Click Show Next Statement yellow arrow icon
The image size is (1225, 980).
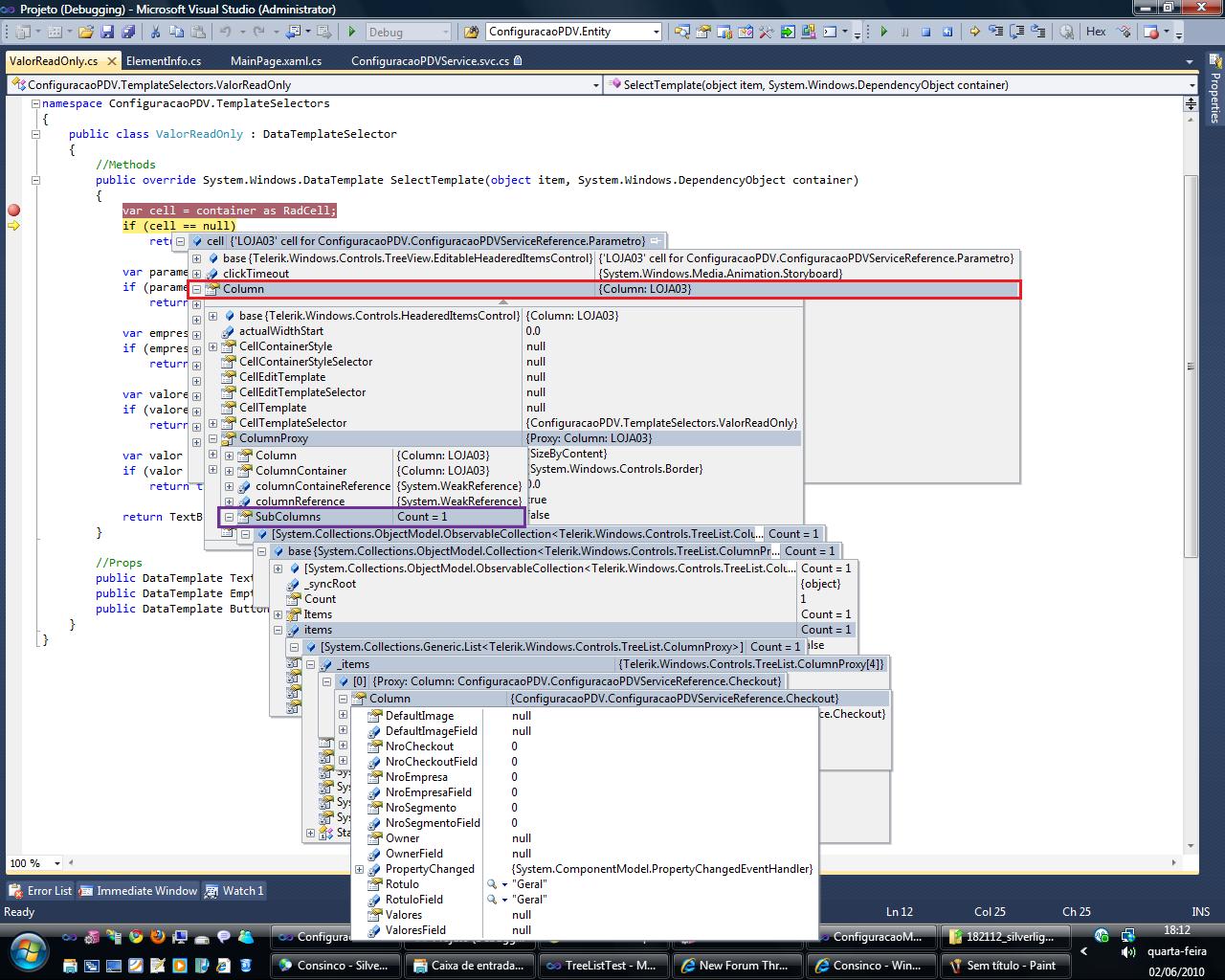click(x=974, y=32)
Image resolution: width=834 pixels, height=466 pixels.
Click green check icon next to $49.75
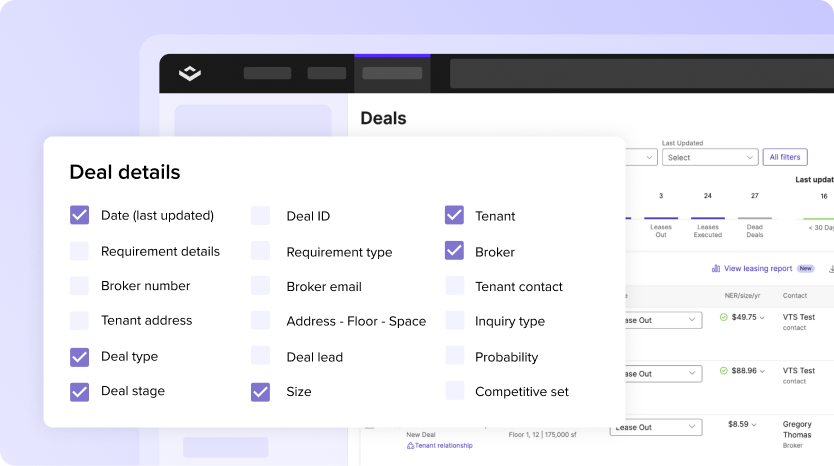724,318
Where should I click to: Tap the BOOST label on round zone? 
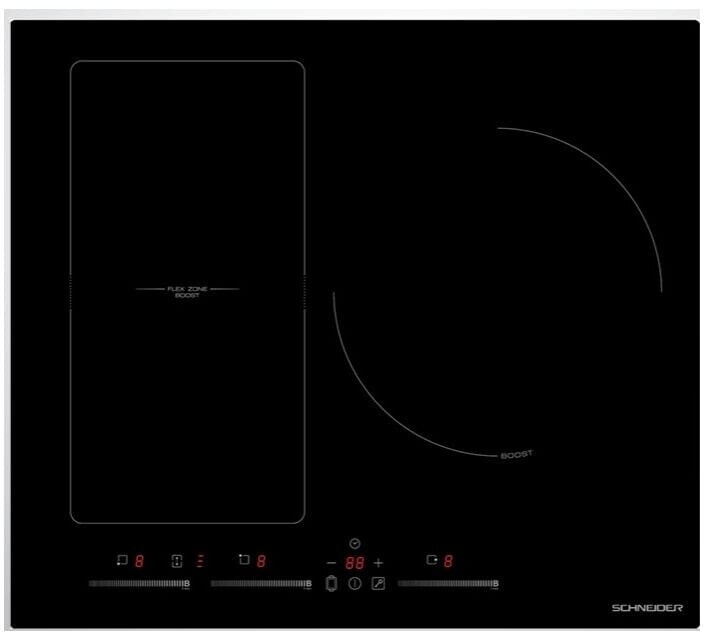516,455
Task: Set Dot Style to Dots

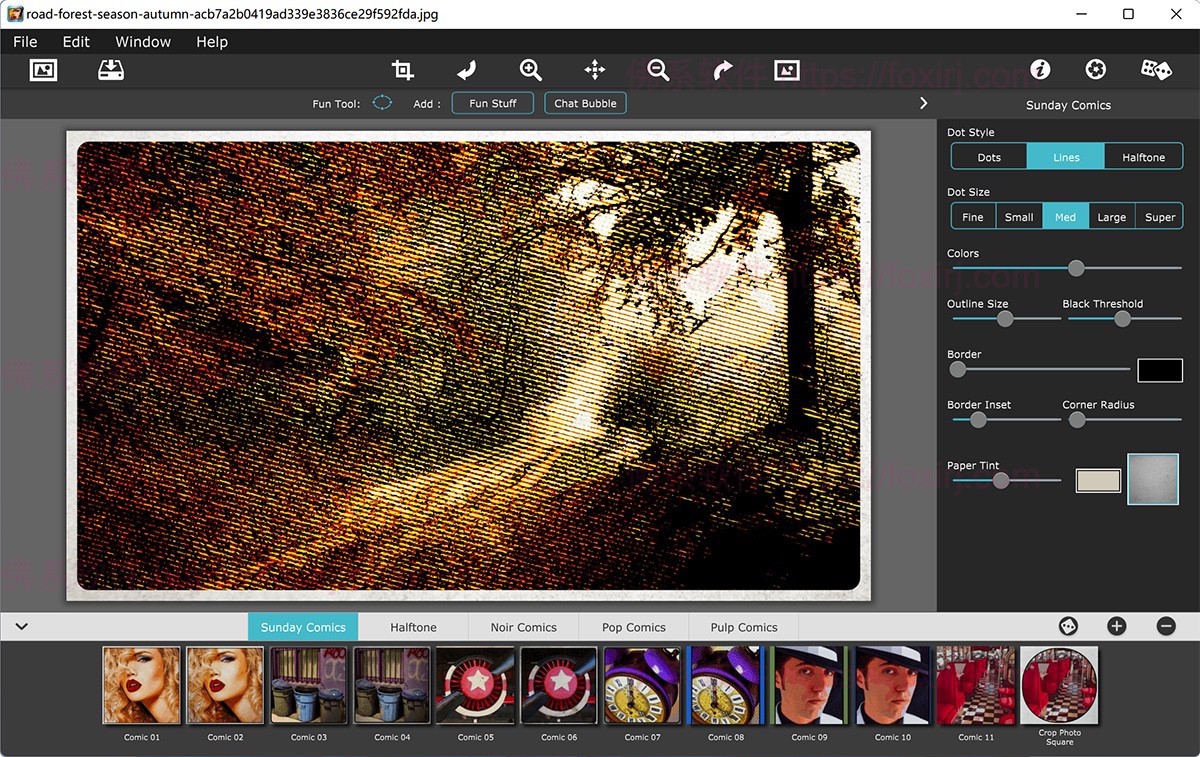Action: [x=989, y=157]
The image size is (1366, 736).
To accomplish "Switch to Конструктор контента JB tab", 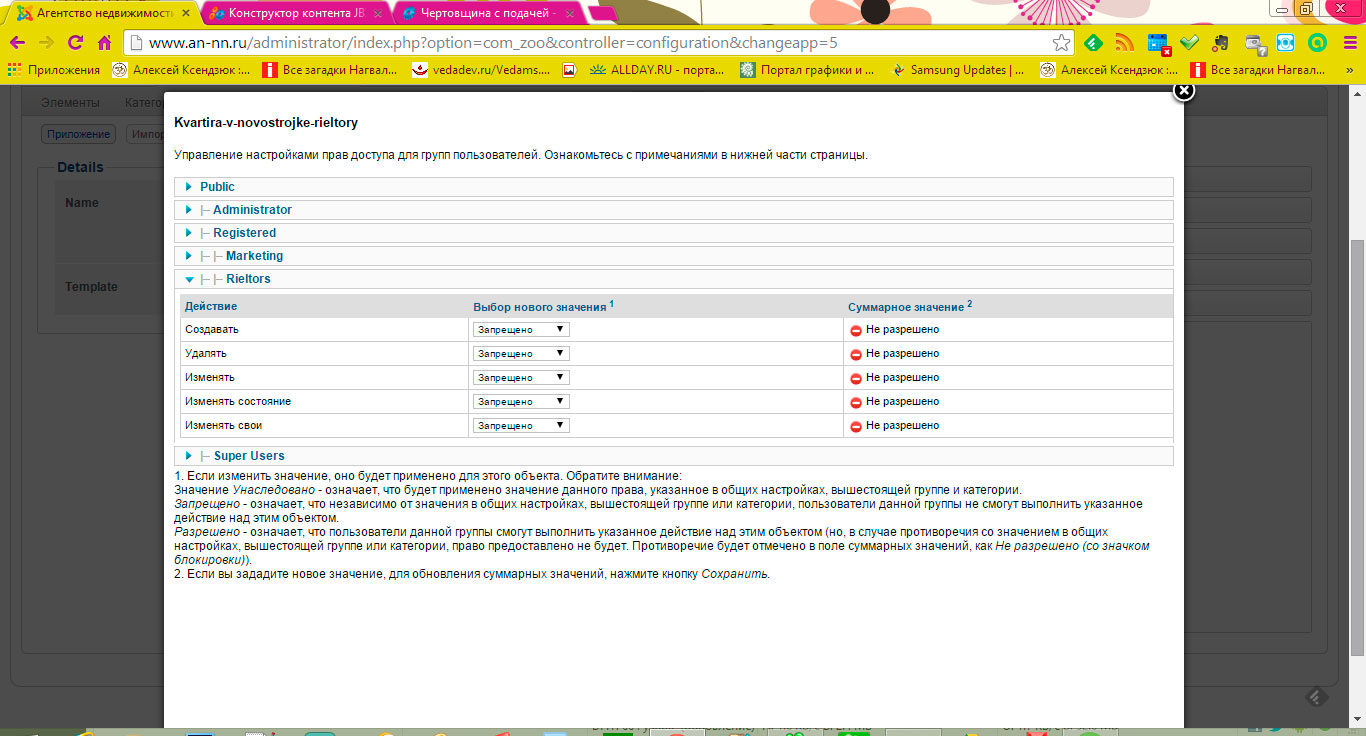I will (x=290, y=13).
· · ·
→ **Exercise objective**: Copy exactly the lines of the listing above between the one holding "The image size is (1225, 980)." and the one holding "The image size is (1366, 736).", inclusive; omit all pictures.

→ **Solution to the exercise**:
The image size is (1225, 980).
click(x=974, y=32)
Image resolution: width=834 pixels, height=466 pixels.
Click green check icon next to $49.75
724,318
Where should I click to: Tap the BOOST label on round zone? 
516,455
Task: Set Dot Style to Dots

Action: [x=989, y=157]
The image size is (1366, 736).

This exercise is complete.